ACTION ITEM |
Using the data that follows, return exactly the lines from the one that contains "Accepteren (927, 1183)" through the one that contains "Bekijk voorkeuren (1258, 1183)", ends included.

RECORDS |

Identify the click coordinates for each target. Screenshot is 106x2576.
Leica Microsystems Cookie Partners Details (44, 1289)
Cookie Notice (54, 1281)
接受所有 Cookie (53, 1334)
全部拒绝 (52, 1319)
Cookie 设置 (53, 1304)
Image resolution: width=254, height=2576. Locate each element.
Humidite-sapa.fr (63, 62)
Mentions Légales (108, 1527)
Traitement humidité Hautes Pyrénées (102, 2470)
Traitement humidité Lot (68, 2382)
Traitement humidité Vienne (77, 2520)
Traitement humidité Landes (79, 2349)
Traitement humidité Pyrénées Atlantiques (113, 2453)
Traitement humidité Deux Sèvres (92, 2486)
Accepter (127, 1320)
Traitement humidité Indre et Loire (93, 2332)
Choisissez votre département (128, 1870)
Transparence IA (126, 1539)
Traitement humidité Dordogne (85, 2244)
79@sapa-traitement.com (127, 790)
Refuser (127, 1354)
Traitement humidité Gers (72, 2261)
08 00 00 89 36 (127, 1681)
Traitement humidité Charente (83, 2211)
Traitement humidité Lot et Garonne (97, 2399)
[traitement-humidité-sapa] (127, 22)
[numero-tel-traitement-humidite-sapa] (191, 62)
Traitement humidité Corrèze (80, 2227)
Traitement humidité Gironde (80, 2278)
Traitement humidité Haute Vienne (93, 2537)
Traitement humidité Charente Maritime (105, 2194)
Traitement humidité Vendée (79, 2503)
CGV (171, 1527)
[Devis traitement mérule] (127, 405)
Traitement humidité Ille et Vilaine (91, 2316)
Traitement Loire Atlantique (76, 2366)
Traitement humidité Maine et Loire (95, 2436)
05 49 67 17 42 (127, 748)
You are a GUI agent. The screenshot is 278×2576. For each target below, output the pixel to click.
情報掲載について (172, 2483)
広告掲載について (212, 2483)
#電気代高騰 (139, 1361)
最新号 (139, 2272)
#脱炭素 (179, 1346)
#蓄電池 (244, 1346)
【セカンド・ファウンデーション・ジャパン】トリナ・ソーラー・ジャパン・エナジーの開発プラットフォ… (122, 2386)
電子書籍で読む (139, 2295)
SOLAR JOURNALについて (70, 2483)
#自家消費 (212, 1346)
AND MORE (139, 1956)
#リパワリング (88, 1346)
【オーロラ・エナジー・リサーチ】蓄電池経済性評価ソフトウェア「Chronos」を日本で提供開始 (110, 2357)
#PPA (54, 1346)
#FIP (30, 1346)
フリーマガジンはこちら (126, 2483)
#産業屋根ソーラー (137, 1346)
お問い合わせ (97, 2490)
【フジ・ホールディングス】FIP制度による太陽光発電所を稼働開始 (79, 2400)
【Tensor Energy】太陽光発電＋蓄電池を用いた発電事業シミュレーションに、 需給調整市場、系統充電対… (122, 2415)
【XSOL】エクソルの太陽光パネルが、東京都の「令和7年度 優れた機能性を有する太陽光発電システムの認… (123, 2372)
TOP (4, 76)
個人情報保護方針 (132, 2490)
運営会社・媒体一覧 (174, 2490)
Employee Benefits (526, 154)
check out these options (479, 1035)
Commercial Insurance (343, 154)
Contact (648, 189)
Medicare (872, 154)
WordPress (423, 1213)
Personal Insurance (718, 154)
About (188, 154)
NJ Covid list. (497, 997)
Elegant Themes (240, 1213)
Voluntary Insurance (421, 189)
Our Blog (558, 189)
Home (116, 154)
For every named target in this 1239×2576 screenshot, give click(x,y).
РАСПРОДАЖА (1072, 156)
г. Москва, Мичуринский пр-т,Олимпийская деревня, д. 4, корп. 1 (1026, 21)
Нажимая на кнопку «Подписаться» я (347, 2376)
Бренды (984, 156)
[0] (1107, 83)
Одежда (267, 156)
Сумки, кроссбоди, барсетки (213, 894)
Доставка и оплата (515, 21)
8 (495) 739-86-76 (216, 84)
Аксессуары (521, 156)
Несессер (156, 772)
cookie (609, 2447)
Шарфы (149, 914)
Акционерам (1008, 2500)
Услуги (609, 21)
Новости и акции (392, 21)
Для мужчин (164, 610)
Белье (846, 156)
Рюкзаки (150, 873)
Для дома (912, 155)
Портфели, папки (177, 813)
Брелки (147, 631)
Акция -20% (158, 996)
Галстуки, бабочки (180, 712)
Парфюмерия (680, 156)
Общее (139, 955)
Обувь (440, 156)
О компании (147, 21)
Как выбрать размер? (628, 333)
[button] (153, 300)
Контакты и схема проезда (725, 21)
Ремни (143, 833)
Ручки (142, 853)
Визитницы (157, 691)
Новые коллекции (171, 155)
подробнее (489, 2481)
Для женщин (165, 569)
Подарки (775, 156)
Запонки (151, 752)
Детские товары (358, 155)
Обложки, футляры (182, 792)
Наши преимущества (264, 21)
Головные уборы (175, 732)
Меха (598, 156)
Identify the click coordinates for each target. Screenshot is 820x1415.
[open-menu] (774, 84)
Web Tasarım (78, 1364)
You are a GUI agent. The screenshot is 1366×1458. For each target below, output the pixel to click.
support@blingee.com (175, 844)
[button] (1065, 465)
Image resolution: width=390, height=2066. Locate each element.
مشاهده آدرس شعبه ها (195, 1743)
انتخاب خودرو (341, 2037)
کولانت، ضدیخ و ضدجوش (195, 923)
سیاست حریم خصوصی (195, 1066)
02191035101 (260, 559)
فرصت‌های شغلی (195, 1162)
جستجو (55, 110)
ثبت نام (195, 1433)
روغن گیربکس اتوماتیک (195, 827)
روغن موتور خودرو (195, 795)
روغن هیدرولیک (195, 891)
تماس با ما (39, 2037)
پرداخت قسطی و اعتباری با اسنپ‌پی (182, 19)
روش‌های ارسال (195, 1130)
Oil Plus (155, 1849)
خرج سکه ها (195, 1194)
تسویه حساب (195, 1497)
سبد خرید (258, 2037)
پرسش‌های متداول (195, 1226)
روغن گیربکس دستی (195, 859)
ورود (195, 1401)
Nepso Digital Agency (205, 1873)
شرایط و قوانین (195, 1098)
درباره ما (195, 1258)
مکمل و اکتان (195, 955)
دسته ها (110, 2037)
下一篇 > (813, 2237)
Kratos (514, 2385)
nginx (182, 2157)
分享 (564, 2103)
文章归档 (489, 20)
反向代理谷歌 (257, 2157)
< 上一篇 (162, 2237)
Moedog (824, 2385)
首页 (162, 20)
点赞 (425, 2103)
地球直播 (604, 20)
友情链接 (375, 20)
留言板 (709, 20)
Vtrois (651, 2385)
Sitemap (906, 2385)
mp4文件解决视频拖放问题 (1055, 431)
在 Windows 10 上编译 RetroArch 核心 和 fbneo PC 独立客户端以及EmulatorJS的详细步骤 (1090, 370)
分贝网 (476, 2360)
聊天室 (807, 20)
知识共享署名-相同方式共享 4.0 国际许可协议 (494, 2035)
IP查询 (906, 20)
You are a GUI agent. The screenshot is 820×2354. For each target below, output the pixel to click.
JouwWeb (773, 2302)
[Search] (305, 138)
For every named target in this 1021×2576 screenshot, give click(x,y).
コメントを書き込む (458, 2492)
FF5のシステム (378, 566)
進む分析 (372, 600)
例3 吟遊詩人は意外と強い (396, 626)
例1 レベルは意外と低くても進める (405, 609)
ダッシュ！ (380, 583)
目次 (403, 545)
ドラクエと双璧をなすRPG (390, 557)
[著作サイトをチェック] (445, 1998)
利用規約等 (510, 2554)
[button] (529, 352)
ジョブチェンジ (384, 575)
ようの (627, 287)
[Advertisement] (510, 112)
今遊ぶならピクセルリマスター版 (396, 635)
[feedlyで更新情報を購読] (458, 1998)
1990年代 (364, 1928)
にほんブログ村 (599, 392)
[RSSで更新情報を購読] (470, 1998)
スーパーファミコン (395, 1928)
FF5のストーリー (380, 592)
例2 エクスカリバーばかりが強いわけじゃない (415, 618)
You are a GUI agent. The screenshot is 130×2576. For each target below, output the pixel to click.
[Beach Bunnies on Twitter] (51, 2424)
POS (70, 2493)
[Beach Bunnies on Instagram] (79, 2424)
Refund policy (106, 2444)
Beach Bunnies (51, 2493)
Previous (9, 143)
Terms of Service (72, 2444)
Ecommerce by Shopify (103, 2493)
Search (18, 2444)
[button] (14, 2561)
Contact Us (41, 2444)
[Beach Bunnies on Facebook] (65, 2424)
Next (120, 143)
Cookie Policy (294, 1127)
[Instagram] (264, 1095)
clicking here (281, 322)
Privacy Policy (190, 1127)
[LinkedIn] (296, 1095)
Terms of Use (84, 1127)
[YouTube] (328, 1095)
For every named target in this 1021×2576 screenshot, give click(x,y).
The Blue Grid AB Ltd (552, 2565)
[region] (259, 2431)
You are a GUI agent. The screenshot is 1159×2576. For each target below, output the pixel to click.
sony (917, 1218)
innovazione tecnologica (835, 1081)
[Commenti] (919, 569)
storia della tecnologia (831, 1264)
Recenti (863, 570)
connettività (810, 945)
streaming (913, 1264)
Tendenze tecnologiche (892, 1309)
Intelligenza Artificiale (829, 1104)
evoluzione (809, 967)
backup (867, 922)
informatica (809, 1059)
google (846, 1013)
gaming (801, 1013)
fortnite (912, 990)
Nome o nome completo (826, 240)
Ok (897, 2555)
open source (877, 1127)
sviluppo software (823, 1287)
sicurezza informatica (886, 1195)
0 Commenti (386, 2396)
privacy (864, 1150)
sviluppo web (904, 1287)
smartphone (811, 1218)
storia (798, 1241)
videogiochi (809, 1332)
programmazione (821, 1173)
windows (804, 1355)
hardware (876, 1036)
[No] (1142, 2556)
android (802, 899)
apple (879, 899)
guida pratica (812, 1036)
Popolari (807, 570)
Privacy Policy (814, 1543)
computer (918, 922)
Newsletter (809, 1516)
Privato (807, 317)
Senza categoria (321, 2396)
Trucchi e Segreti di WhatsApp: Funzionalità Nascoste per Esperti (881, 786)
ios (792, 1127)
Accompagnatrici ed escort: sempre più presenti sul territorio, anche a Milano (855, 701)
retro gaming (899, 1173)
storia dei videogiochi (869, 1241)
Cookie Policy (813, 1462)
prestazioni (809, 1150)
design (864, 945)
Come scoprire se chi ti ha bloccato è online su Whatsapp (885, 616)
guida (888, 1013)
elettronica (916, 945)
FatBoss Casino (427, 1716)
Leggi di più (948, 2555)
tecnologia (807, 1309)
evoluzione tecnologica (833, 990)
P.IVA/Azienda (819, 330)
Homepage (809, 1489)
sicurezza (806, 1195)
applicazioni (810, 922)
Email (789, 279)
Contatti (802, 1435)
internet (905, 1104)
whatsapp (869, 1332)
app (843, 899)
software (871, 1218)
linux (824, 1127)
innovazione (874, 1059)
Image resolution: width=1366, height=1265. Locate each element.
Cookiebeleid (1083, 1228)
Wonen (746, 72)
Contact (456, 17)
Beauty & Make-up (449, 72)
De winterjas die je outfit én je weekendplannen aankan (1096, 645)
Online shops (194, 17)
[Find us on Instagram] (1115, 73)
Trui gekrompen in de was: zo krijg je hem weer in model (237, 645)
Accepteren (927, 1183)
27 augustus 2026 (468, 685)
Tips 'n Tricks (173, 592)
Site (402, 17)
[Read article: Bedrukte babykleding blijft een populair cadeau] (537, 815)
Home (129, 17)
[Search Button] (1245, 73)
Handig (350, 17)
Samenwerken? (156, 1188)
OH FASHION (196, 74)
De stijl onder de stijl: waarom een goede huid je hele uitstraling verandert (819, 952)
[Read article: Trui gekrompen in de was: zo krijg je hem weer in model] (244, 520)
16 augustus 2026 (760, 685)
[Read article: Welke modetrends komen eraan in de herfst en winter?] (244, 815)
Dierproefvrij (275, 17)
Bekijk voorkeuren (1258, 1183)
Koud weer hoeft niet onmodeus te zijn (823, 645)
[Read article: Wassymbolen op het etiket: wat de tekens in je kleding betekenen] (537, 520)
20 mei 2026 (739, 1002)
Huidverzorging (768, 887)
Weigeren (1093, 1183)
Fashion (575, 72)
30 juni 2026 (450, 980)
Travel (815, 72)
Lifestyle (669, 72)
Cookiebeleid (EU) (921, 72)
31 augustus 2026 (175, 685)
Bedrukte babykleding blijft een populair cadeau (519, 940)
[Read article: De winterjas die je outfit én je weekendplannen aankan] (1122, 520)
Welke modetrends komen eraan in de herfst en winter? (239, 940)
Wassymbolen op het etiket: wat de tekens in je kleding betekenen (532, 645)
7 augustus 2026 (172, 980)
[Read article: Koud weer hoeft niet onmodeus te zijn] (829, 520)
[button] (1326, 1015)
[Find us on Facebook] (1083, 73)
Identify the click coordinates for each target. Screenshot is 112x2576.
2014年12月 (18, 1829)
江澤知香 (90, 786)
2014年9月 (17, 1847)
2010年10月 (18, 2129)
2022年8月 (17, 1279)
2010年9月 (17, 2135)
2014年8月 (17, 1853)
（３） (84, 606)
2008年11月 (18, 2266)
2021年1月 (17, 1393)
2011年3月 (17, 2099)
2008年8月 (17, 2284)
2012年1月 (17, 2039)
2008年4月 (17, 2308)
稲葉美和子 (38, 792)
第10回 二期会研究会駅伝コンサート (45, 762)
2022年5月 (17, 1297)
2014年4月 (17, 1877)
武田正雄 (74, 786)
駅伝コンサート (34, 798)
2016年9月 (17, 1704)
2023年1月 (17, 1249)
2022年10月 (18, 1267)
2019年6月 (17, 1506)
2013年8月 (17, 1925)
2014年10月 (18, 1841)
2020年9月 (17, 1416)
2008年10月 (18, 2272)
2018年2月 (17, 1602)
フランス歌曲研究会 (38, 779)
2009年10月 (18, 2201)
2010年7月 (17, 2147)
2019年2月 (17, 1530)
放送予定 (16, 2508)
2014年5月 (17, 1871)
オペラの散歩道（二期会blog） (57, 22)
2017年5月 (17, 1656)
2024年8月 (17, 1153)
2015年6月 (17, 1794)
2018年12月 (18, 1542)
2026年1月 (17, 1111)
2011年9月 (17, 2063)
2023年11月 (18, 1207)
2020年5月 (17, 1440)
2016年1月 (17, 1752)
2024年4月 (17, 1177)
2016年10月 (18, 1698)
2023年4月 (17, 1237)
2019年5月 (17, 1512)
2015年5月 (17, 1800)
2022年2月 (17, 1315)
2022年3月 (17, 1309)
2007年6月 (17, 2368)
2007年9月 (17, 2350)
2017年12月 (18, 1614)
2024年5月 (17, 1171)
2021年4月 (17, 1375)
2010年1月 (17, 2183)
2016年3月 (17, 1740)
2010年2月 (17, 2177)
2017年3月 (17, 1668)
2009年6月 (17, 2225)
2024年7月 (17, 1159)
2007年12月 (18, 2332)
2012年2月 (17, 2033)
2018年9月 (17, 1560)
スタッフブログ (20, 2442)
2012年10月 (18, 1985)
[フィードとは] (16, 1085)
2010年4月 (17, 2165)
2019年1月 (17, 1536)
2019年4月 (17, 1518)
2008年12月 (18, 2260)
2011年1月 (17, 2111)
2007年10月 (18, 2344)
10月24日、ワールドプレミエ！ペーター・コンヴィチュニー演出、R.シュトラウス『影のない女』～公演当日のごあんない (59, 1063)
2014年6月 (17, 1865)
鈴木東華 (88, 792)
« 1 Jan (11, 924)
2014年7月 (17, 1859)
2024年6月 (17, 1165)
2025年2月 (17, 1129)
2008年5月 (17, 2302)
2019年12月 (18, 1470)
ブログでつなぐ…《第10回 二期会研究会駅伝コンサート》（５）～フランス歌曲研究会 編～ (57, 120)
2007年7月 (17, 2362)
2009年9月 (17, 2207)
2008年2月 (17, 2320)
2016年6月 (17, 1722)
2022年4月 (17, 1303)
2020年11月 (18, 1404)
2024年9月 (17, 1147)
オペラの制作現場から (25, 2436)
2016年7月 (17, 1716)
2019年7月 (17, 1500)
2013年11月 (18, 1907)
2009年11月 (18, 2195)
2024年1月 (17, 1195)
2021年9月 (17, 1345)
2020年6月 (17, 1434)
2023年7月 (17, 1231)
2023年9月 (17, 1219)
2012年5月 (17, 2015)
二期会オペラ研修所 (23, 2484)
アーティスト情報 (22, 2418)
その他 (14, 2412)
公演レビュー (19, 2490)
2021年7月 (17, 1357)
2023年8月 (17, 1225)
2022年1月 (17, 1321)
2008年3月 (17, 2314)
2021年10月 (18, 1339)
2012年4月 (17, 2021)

SOLUTION FOR THIS EXERCISE |
Accepteren (927, 1183)
27 augustus 2026 (468, 685)
Tips 'n Tricks (173, 592)
Site (402, 17)
[Read article: Bedrukte babykleding blijft een populair cadeau] (537, 815)
Home (129, 17)
[Search Button] (1245, 73)
Handig (350, 17)
Samenwerken? (156, 1188)
OH FASHION (196, 74)
De stijl onder de stijl: waarom een goede huid je hele uitstraling verandert (819, 952)
[Read article: Trui gekrompen in de was: zo krijg je hem weer in model] (244, 520)
16 augustus 2026 (760, 685)
[Read article: Welke modetrends komen eraan in de herfst en winter?] (244, 815)
Dierproefvrij (275, 17)
Bekijk voorkeuren (1258, 1183)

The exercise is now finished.